New finding: Sanitation practices may play a bigger role than antibiotics in gut microbial diversity

Just sharing a link to a story on NPR News covering new studies on the gut microbiome.

Here’s a summary: Modern Western guts are missing microbes that exist in the guts of hunter-gatherer people.

Western diets and modern-day hygiene have wiped a few dozen species right out of our digestive tracts. One missing microbe helps metabolize carbohydrates. Other bygone bacteria act as prebiotics. And another communicates with our immune system.

The big question is why. 

One group, a Yanomami tribe in the Amazon basin, had had no previous contact with modern culture and was unexposed to antibiotics.
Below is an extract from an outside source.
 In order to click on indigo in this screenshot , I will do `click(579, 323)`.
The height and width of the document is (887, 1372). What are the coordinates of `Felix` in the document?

Another indigenous group, some Papua New Guineans, had regularly been given antibiotics for infections.

Both groups had vastly more microbial species living in their guts than modern Americans do.

So even though antibiotics kill some species of gut microbes, and children are more vulnerable…

“Antibiotics kill bacteria in the gut, and sometimes species don’t come back,” Dominguez-Bello says, “This is especially true with children, whose microbiomes are in the process of getting assembled. Impacts on the microbiome at a young age can have long-lasting consequences.”

…the Papua New Guineans, exposed to antibiotics, still had a high level of microbial diversity as the Yanomami.

The article is saying that taking antibiotics may not make a huge difference in gut diversity, but modern sanitation practices do. Neither group had sewage and clean water control.

That’s the trade-off.

“We don’t want to romanticize life in Papua New Guinea,” he says. “They may have much lower incidences of allergies and autoimmune diseases. But they are actually less healthy than people in Western societies. Their life expectancy is lower, and their infant mortality rate is high because of infections and parasites.”

At some point, I hope, we may have access to the best of both worlds.